Gelir İdaresi, mükellef odaklı yeni olumlu bir adım daha attı. Katma Değer Vergisi (KDV) iadeleri için ihtisas vergi daireleri kurulmaya başlanıldı. İhtisas vergi dairesi uygulaması aslında çok önceki dönemlerde de özellikle İstanbul’da uygulamaya konulmuştu. 90’lı yılların ilk yarısında açılan Dış Ticaret Vergi Dairesi, Kurumlar Vergi Daireleri ve Ulaştırma Vergi Dairesi’ni bu adıma örnek olarak saymak mümkün.
Bu uygulamalar zaman içerisinde teknolojinin de daha çok işin içine katılmasıyla geliştirilerek devam ettirildi. En son 2005’te Büyük Mükellefler Vergi Dairesi Başkanlığı’nın kurulması ile bu uygulama daha özel bir boyuta taşınmıştı. Öncelikle bankalar ve sigorta şirketleri olmak üzere önemli ölçeğin üzerindeki belli sayıdaki mükellef bu başkanlık bünyesine alınarak hem işin gereği uygulamaları daha komplike hale gelen bu mükelleflere daha iyi hizmet verebilmek ve aynı zamanda da daha iyi takip edebilmek bakımından, gelişmiş ülke örneklerine de uygun olarak bu adım geliştirilmişti. Başlangıçta büyük mükelleflerin vergi denetimlerinin dahi bu daire tarafından yürütülmesi esası planlanmıştı. Ancak zaman zaman olduğu üzere Türkiye özelindeki bazı gelişmelerle vergi denetim kurulunun ayrı bir birim olarak kurulması ile beraber vergi denetimi ayrı bir başlık olarak yürütülmeye devam ediyor.
Günümüzde teknoloji sayesinde mükellefin vergi dairesine gidip gelmesi son derece sınırlı seviyeye inmiştir. Neredeyse tüm işlemler internet vergi dairesi aracılığı ile yapılabilir haldedir. Bunun en önemli istisnası yapılan önemli geliştirmelere rağmen hala daha KDV iadeleri için vergi dairelerine gidilme ihtiyacı doğabilmesidir. Hatta yapılmaya çalışılan standardizasyon çalışmalarına rağmen iade prosedürleri hâlâ kısmen de olsa vergi daireleri bazında değişiklik gösterebiliyordu. İade süreçleri vergi dairesi uygulamasına göre farklı zamanlarda sonuçlandırılabiliyordu. Bu nedenle Üst yönetim veya bizzat Bakan tarafından zaman zaman basın yoluyla iade sürecinin hızlandırılacağına ilişkin açıklama yapılması gereği doğabiliyordu. Özellikle 2009 dünya ekonomik krizi sonrasında ihracata artış hızının yavaşlaması ve ihracat marjlarının da sınırlanması sonucunda KDV iadeleri, işin sürdürülebilmesinde her zamana göre daha önemli bir hale gelmeye başlamıştı. Bu nedenle de ihracatçılar tarafından da en çok dile getirilen konuların başında KDV iadelerindeki gecikmeler oluyordu.
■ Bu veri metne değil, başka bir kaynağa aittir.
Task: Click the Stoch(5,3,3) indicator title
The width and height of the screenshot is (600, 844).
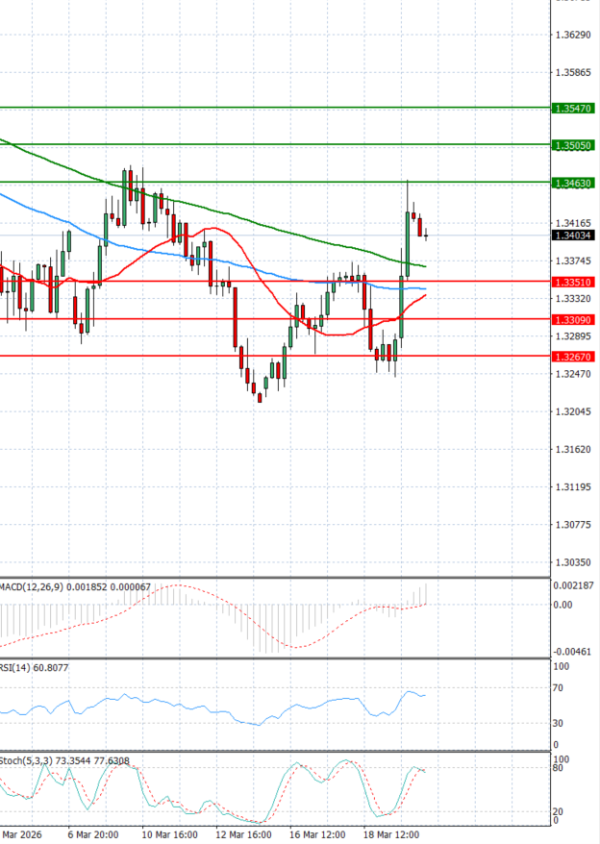Action: tap(25, 761)
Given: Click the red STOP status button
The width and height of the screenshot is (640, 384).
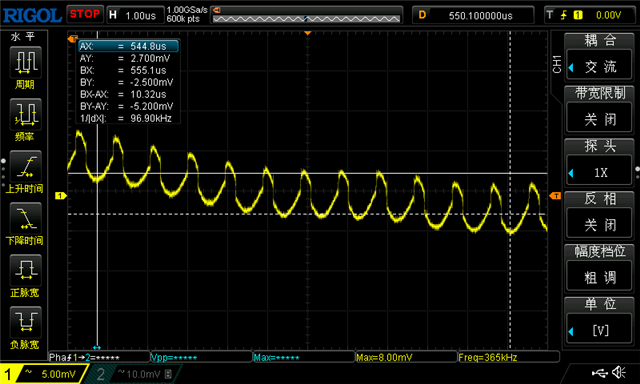Looking at the screenshot, I should pos(84,14).
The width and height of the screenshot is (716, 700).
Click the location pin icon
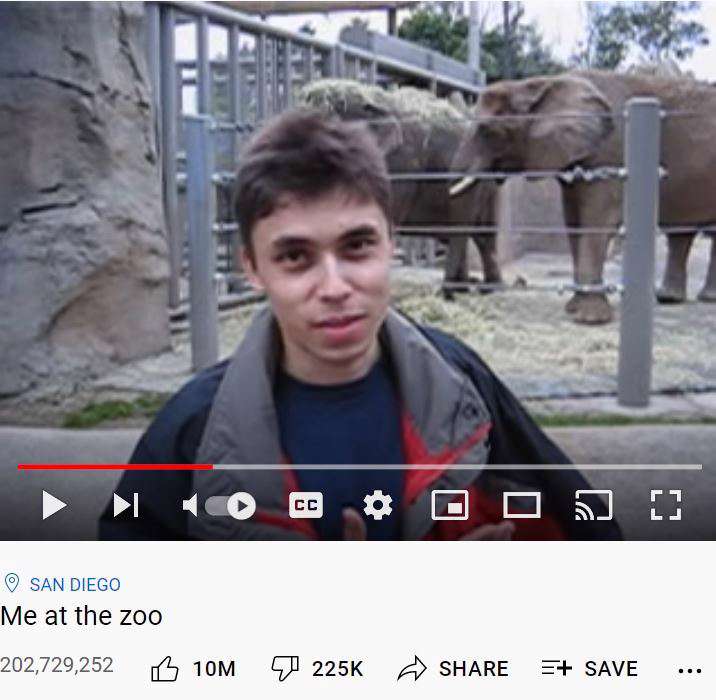coord(12,583)
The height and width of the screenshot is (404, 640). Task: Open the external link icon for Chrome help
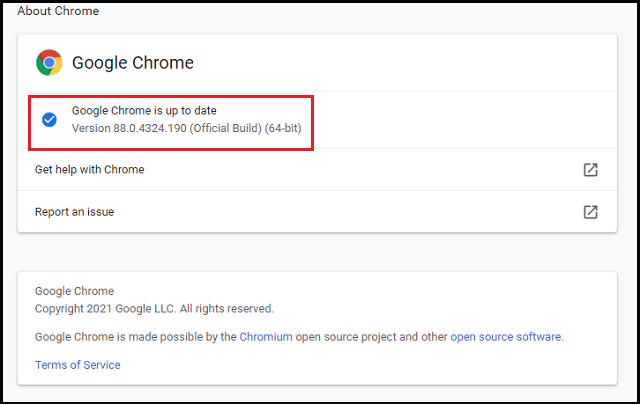coord(590,170)
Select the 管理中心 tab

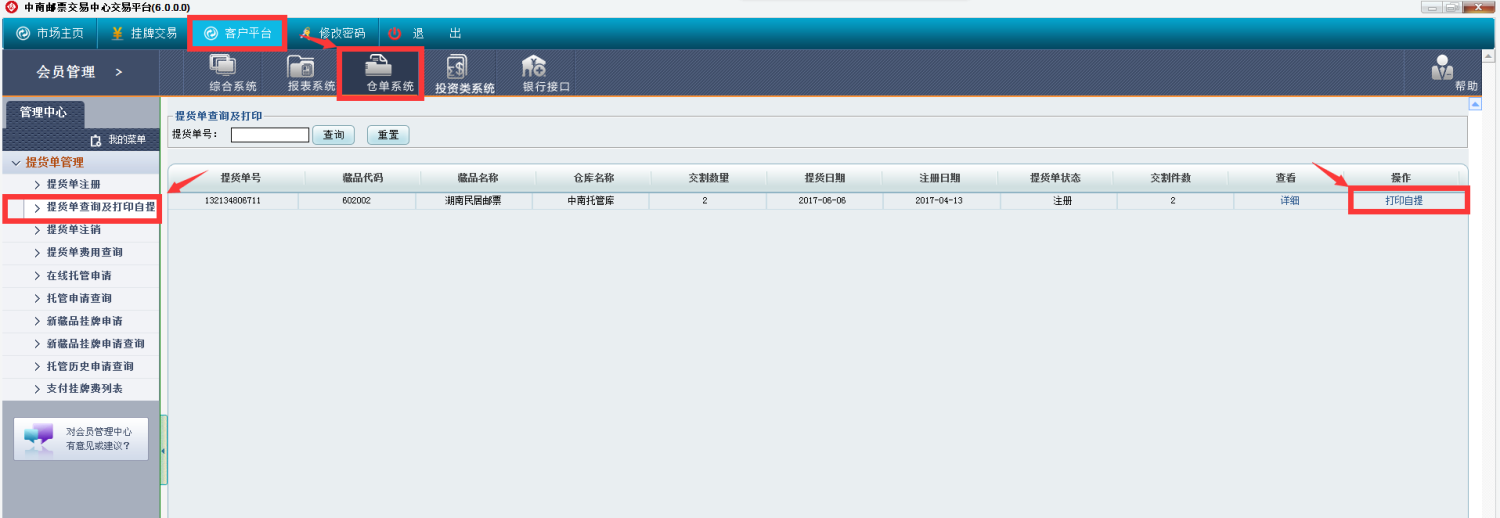43,113
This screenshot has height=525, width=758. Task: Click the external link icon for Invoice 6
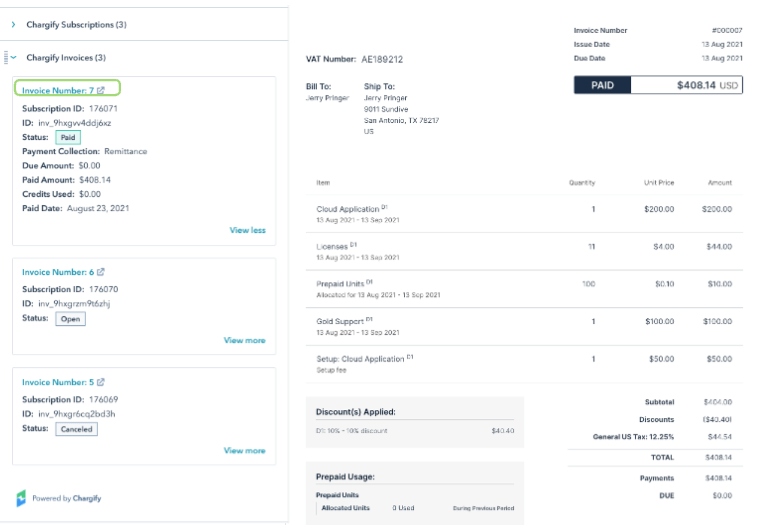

İdare bütün bu eleştirileri dikkate alarak yeni bir uygulama olarak KDV iadeleri bakımından ayrı bir modelleme ile ihtisas vergi dairesi uygulamasını yürürlüğe koydu. Artık KDV iadeleri her vergi dairesinde değil ihtisas vergi dairelerince yerine getiriliyor. Bunun mükellefler bakımından anlamı ve önemi çok fazladır. En azından bütün teknolojik imkanlara rağmen vergi dairesi bazında az da olsa farklılaşabilen örnekler ortadan kalkmış olacak, iade süreçlerindeki standardizasyon daha uygulanabilir bir hale gelecek. Burada önemli konu teknoloji harici kontroller için bu vergi dairelerinde yeteri sayıda uzman personelin istihdamı ile süreçlerde herhangi bir tıkanmaya sebebiyet verilmeden işlemlerin gerçekleştirilebilmesidir.
İdarede öteden beri geliştirilmeye çalışılan ‘en iyi iyinin düşmanıdır’ felsefesi ile arayışın devam ediyor olması ve vergi dairesinin fonksiyonunun sadece vergi tahsil etmek değil, mükellefi müşteri gözüyle görerek ona verdiği hizmetin kalitesini artırma konusunda sürekli arayış içerisinde olan anlayış ile hareket etmesidir. Başta Maliye Bakanı Naci Ağbal ve Gelir İdaresi Başkanı Adnan Ertürk olmak üzere emeği geçenleri tebrik ediyorum. Bu tür iyileştirme adımlarından haberdar oldukçabunları dile getirmeye devam edeceğimiz tabidir.